Max Fancourt
- Email: gymsf@leeds.ac.uk
- Thesis title: Identifying Biodiversity Controls on Stability of Forest Ecosystems and their Services
- Supervisors: Professor Guy Ziv, Dr David Galbraith, Dominick Spracklen (Univ. of Leeds), Darren Moseley (Forest Research), Juan Suarez (Forest Research)
Profile
I joined the University of Leeds in January 2019 to begin a PhD with the School of Geography. My PhD focuses on investigating and identifying the biodiversity controls on the stability of forest ecosystems and their services. To facilitate the investigation I will be making use of remotely sensed data from platforms such as satellites, unmanned aerial systems (UAVs/drones) and flux towers to help understand, quantify and monitor changes in ecosystem stability, resistance, and resilience in the context of forest ecosystems. Historically the literature body has only examined a limited number of facets of stability, a single explanatory variable, or a single driver of change, to progress the field and expand our knowledge my PhD will employ a multidimensional paradigm fusing a wide range of stability measures, metrics and methods in order to provide a quantitative description of stability that explicitly takes into account the multifaceted nature of these ecological concepts, and permits changes over time and space to be explicitly monitored and explored. Through combining this stability data with in-situ data, we hope to be able to investigate the role of functional diversity, species richness and a number of other variables play in moderating the impact of drivers of change on an ecosystem.
I come from a biodiversity conservation background having worked at a number of international conservation organisations including the International Union for Conservation of Nature as part of the Red List Unit where it was my role to review assessments submitted for publication of the global IUCN Red List, and the UN World Conservation Monitoring Centre where I worked as part of the Ecosystem Assessment Unit.

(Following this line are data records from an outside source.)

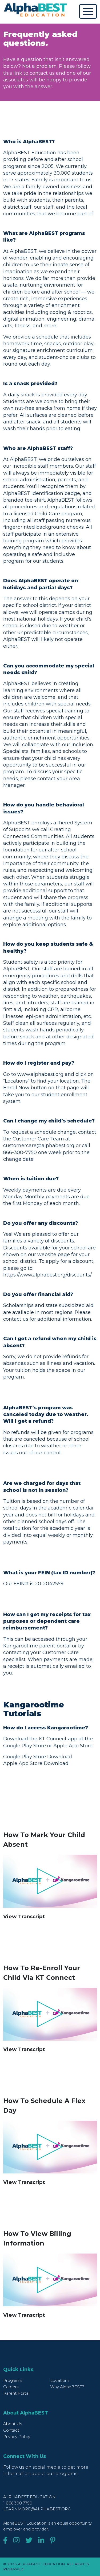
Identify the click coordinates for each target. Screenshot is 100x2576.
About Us (12, 2423)
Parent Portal (16, 2393)
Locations (59, 2380)
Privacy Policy (16, 2436)
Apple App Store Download (36, 1763)
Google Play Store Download (37, 1757)
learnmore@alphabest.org (37, 2508)
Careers (10, 2386)
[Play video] (50, 1881)
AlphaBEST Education (29, 2496)
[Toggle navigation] (88, 11)
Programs (12, 2380)
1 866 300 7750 (17, 2503)
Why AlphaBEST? (67, 2386)
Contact (11, 2430)
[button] (50, 1916)
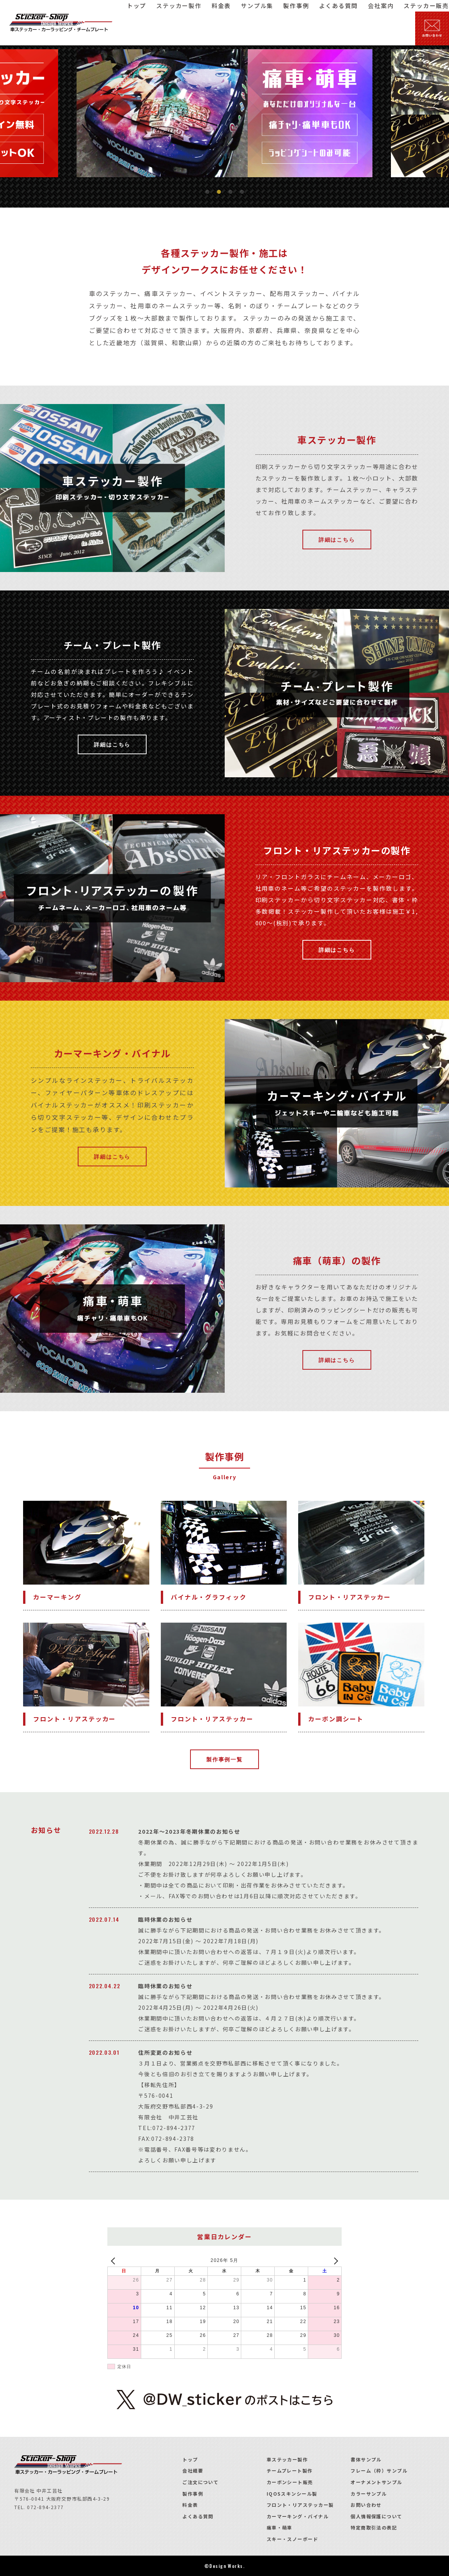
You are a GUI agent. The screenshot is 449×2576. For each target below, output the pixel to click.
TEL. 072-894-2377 (38, 2507)
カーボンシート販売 (290, 2482)
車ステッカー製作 (287, 2459)
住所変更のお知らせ (165, 2052)
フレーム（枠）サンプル (379, 2470)
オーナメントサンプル (376, 2482)
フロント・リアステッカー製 (300, 2504)
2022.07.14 (104, 1919)
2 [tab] (219, 192)
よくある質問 (198, 2516)
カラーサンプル (369, 2493)
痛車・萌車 (279, 2527)
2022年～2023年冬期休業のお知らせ (189, 1831)
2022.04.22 (104, 1986)
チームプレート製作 (290, 2470)
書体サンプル (366, 2459)
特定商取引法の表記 (374, 2527)
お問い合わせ (366, 2504)
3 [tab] (230, 192)
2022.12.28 (104, 1831)
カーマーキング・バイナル (298, 2516)
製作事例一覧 (224, 1759)
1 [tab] (207, 192)
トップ (190, 2459)
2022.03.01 (104, 2052)
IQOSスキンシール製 (292, 2493)
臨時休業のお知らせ (165, 1919)
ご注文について (200, 2482)
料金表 (190, 2504)
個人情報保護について (376, 2516)
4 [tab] (242, 192)
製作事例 (192, 2493)
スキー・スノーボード (292, 2539)
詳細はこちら (337, 539)
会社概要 (192, 2470)
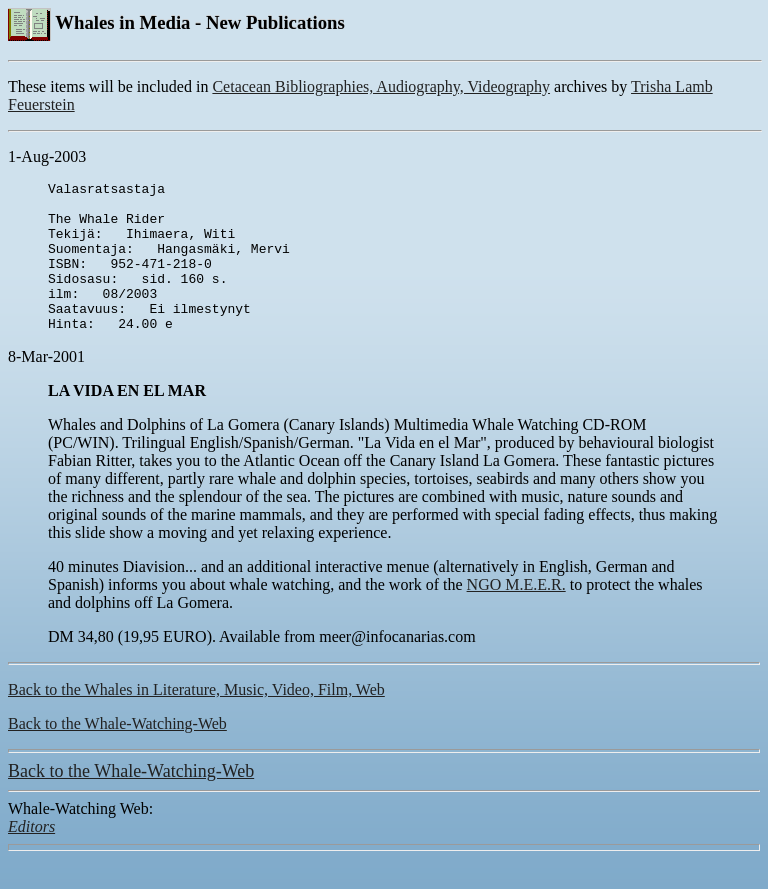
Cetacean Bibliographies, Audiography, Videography (381, 86)
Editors (31, 856)
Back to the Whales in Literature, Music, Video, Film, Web (196, 719)
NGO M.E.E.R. (516, 614)
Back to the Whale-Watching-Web (117, 753)
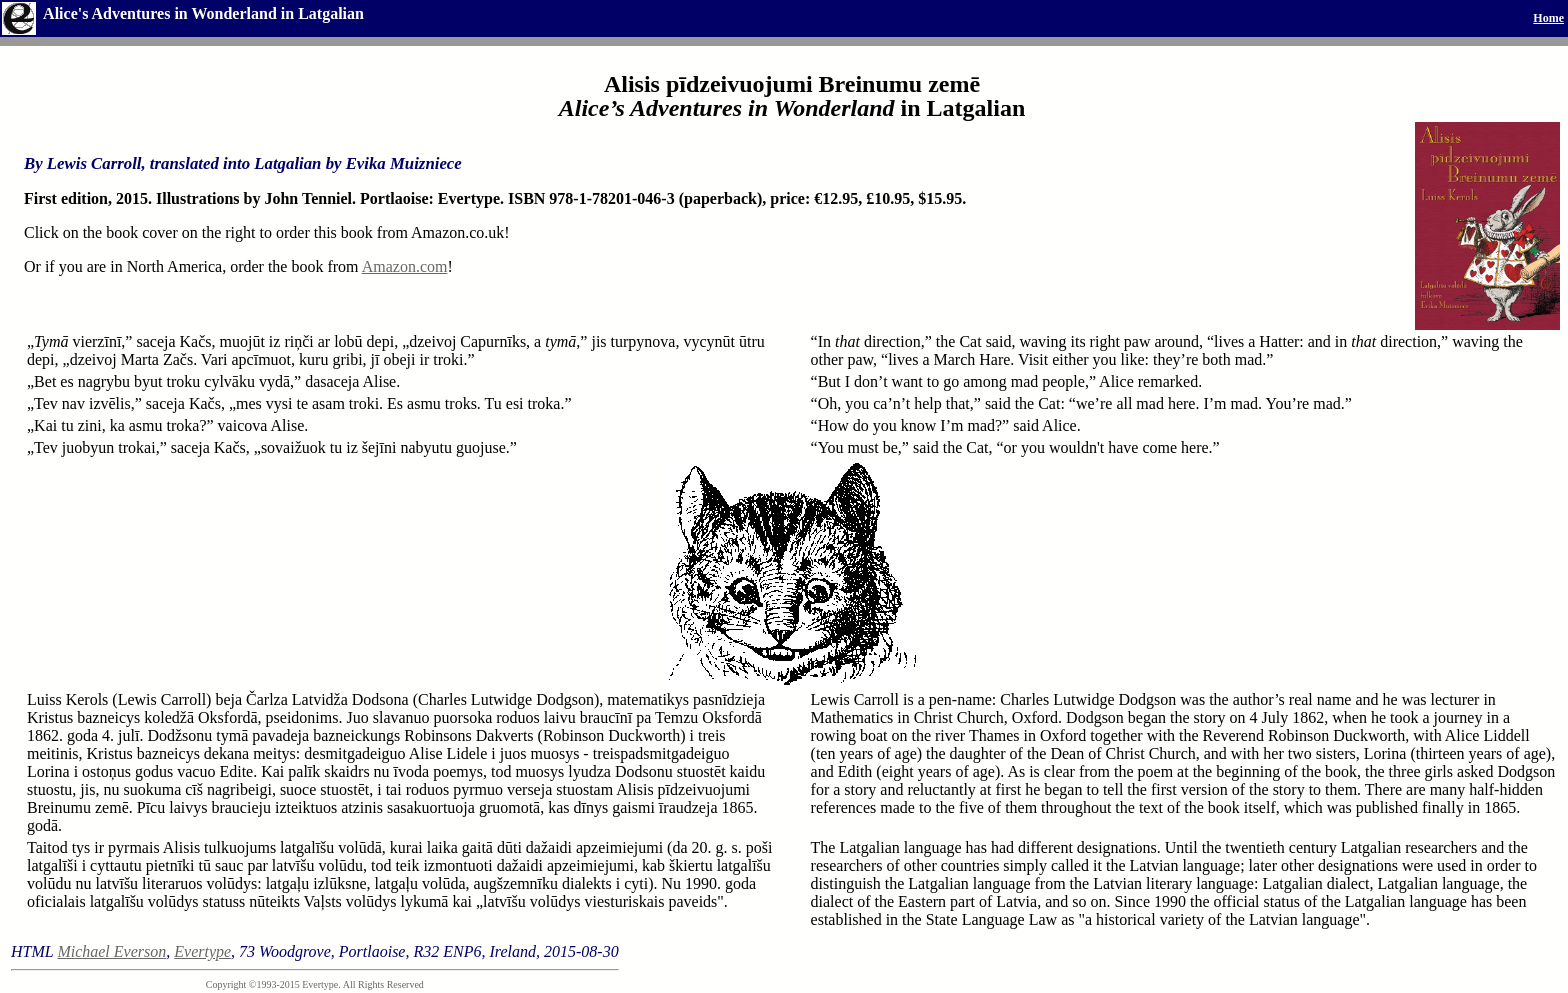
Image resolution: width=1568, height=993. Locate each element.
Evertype (202, 951)
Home (1548, 18)
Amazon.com (405, 266)
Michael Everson (111, 951)
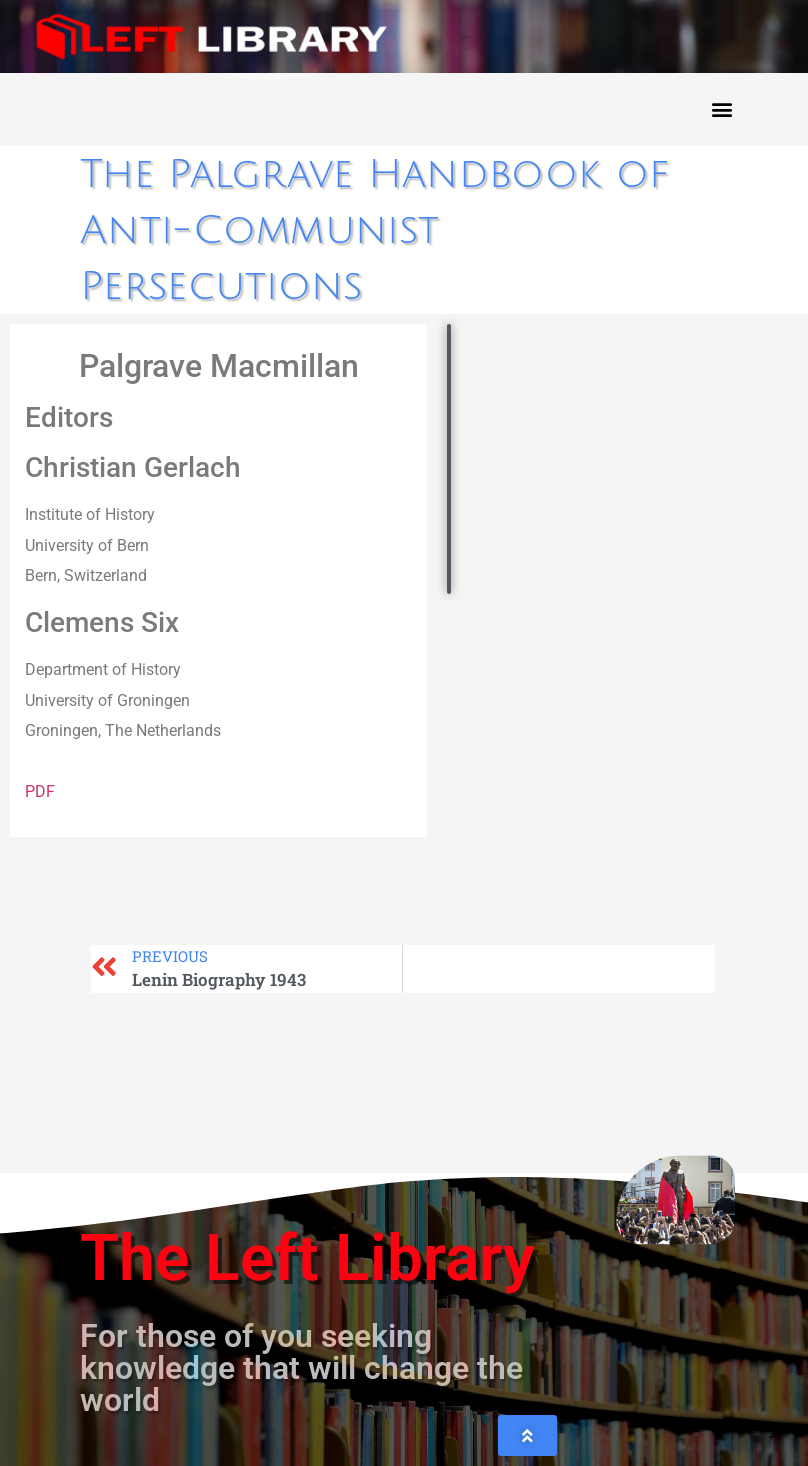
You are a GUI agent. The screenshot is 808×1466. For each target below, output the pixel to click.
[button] (721, 109)
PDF (40, 791)
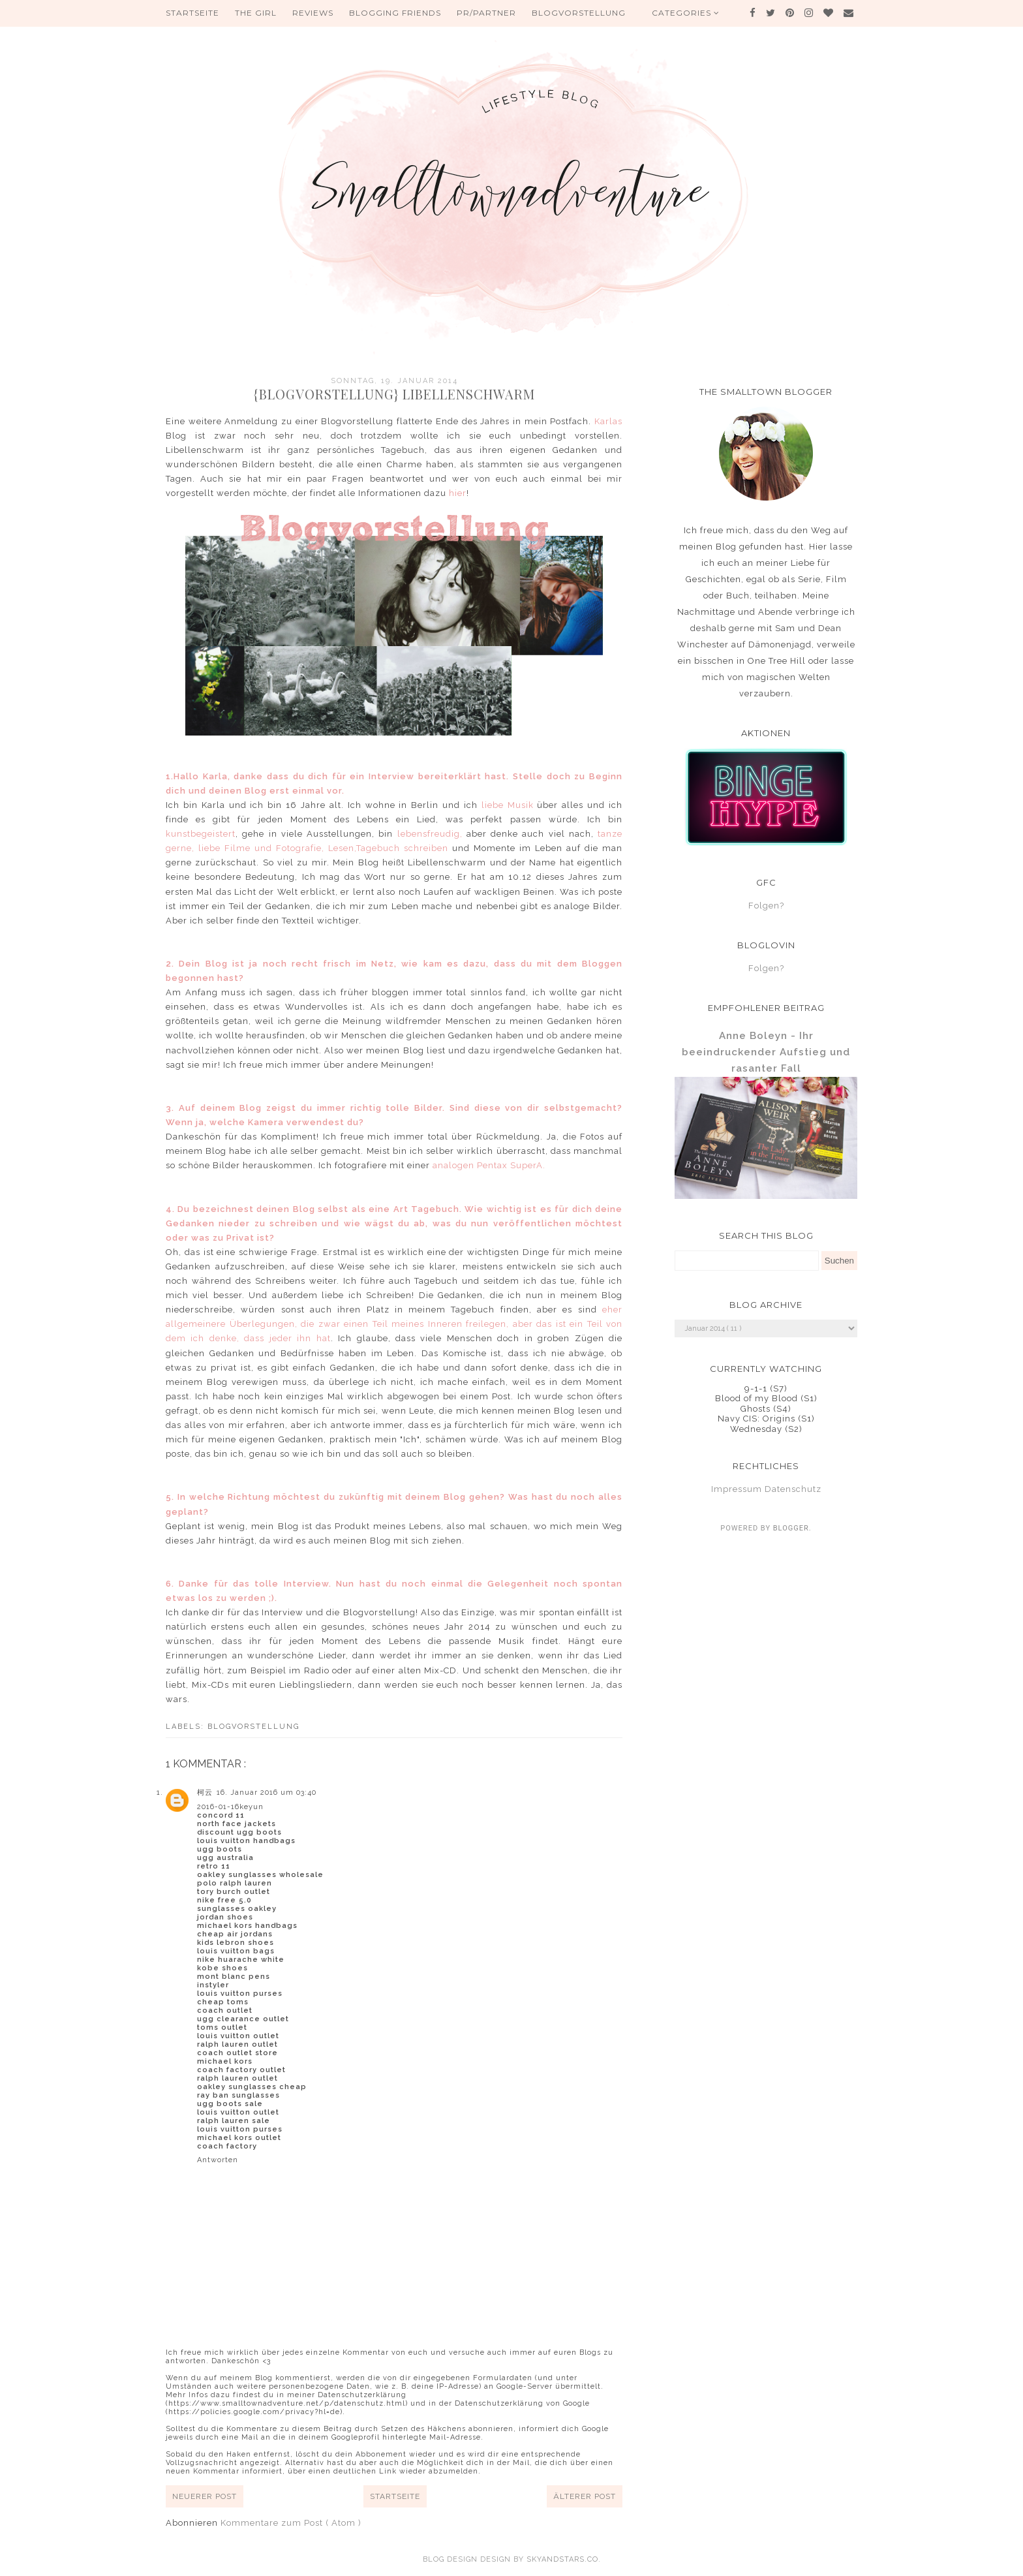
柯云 (205, 1792)
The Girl (256, 13)
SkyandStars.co (562, 2559)
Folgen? (766, 905)
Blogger (791, 1528)
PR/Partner (486, 13)
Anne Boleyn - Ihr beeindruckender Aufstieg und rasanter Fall (766, 1052)
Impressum (736, 1489)
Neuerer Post (204, 2496)
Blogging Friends (395, 13)
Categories (686, 13)
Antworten (217, 2160)
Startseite (192, 13)
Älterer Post (584, 2496)
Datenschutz (793, 1489)
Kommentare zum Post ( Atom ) (291, 2523)
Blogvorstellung (579, 13)
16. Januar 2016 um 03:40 (266, 1792)
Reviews (312, 13)
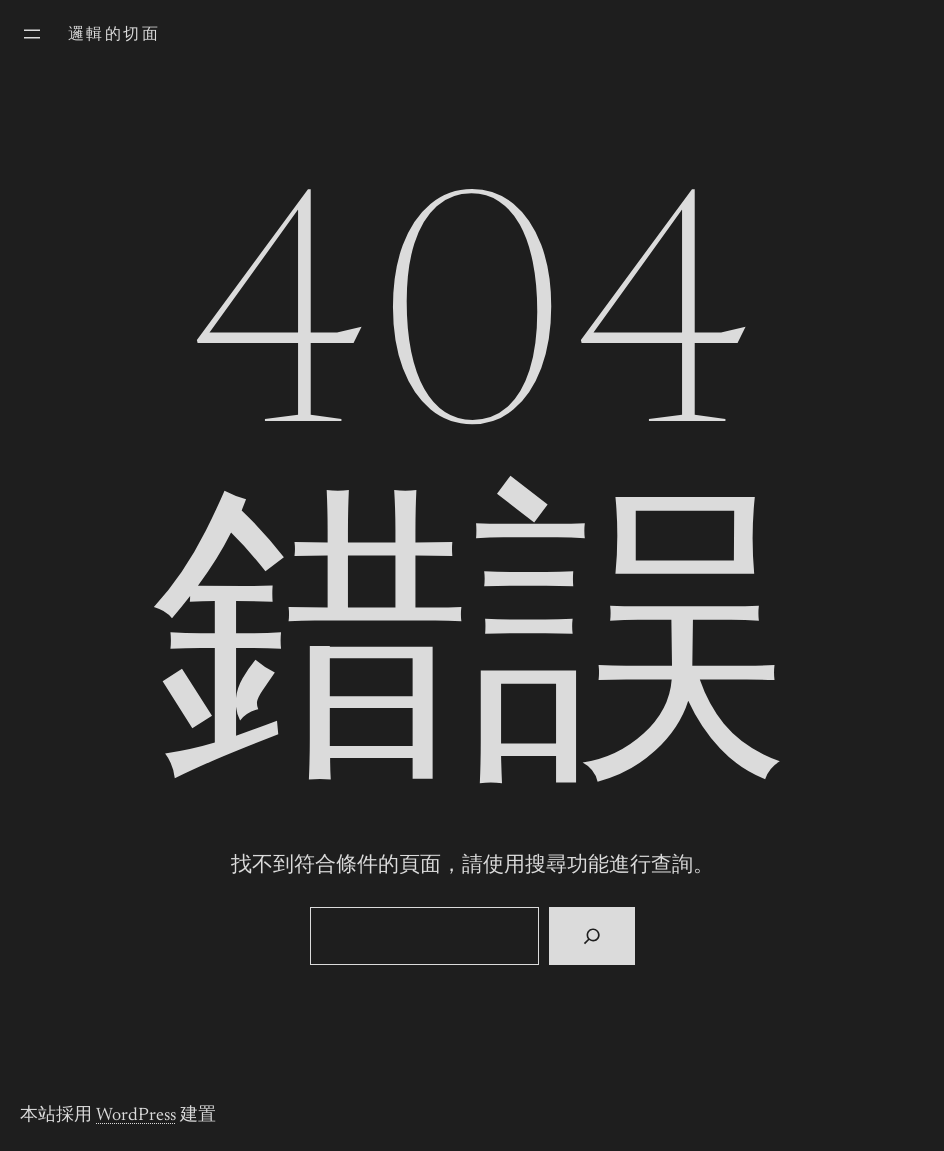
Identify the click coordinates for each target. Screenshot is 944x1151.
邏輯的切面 (114, 35)
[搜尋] (591, 936)
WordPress (136, 1116)
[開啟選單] (32, 34)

I studied Natural Sciences at the University of Cambridge for my undergraduate degree focusing on conservation, population and behavioural ecology in my final year, and Applied Ecology and Conservation for my Masters at the University of East Anglia. My master's thesis focused on using developing a low-cost UAV based system to evaluate carbon stocks using farmland forest segments as a study site.
Research interests
Combining my conservation background, ecological training and technological leanings my research interests are wide and include:
- Use and development of remotely sensed data to monitoring ecosystem status, stability and health.
- Use and development of remotely sensed data to monitor ecosystem services.
- Ecosystem stability, resistance, resilience.
- Machine learning algorithms to enable the processing and manipulation of "big" dataset.
- Multi and Hyperspectral imagery.
- LIDAR.
- Applications of computer science more generally to conservation, and ecological research.